Donald F. Ready
Professor; Ph.D., California Institute of Technology, 1976
The long-term goal of research in our lab is to contribute to healthy
human vision. To this end we study photoreceptors in the eye of
the fruit fly, Drosophila, which has emerged as a powerful
model system for the study of retinal development and disease. Despite
important differences, the eyes of humans and flies employ shared
genetic and molecular mechanisms. The ability to manipulate fly
eyes using genetic, molecular and cellular tools enables studies
that cannot be performed in any other animal. For example, in a
recent collaboration with Dr. Ulli Tepass at the University of Toronto,
we have shown that a protein, Crumbs, which when mutant in humans
puts individuals at risk for Retinitis Pigmentosa, is essential
for the photoreceptor membrane organization. This observation sets
the stage for additional studies in Drosophila which can examine
what other proteins interact with Crumbs and how these proteins
together support normal photoreceptor development and maintenance.

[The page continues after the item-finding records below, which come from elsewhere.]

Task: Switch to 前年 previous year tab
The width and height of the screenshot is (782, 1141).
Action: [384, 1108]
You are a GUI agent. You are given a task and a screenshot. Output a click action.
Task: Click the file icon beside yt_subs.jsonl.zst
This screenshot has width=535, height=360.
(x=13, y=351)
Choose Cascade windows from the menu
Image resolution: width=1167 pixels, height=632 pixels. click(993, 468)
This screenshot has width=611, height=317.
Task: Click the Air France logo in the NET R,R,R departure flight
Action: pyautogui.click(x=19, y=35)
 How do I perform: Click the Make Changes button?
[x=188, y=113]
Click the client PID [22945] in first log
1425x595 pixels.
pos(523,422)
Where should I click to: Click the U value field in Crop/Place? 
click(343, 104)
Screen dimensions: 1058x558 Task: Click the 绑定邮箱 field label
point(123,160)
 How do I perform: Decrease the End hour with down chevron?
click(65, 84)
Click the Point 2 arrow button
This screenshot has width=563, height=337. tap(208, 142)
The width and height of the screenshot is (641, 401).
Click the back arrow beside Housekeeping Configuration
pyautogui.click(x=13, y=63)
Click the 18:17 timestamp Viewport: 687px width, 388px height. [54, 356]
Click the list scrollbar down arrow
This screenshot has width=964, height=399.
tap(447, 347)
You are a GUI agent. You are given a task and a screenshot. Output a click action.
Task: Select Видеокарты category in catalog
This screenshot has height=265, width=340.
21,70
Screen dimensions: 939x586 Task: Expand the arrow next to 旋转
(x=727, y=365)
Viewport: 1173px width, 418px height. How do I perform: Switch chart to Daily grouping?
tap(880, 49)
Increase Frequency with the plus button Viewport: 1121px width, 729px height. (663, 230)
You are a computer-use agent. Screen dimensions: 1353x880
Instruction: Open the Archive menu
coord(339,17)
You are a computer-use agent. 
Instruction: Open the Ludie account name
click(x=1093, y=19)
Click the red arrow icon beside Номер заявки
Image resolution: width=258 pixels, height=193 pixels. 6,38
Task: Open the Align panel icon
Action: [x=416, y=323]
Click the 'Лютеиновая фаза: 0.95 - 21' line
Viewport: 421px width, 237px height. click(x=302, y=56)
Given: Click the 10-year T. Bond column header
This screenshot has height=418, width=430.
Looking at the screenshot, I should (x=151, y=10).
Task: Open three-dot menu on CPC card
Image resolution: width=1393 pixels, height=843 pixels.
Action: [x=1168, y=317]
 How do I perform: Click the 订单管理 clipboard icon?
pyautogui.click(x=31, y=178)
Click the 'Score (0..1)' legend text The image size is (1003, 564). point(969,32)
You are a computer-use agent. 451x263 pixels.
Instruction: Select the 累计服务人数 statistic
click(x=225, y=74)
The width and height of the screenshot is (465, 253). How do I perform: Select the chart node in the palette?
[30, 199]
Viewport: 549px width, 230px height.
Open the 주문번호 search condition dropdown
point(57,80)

In time, an understanding of these protein networks and how to manipulate
them will aid the design of rational therapies for human retinal
disease and injury.
SELECTED PUBLICATIONS
- Longley, Jr., R. L. and D. F. Ready. 1995. Integrins and the development of three-dimensional structure in the Drosophila compound eye. Dev. Biol. 171:415-433.
- Kumar, J. P. and D. F. Ready. 1995. Rhodopsin plays an essential structural role in Drosophila photoreceptor development. Development 121: 4359-4370.
- Fan, S.-S. and D. F. Ready. 1997. Glued participates in distinct microtubule-based activities in Drosophila eye development. Development 124:1497-1507.
- Kumar, J. P., J. Bowman, J. E. O’Tousa, and D. F. Ready. 1997. Rhodopsin replacement rescues photoreceptor structure during a critical developmental window. Dev. Biol. 188:43-47.
- Chang, H.-Y. and Ready, D.F. 2000. Rescue of photoreceptor degeneration in rhodopsin-null Drosophila mutants by activated Rac1. Science 290:1978-1980.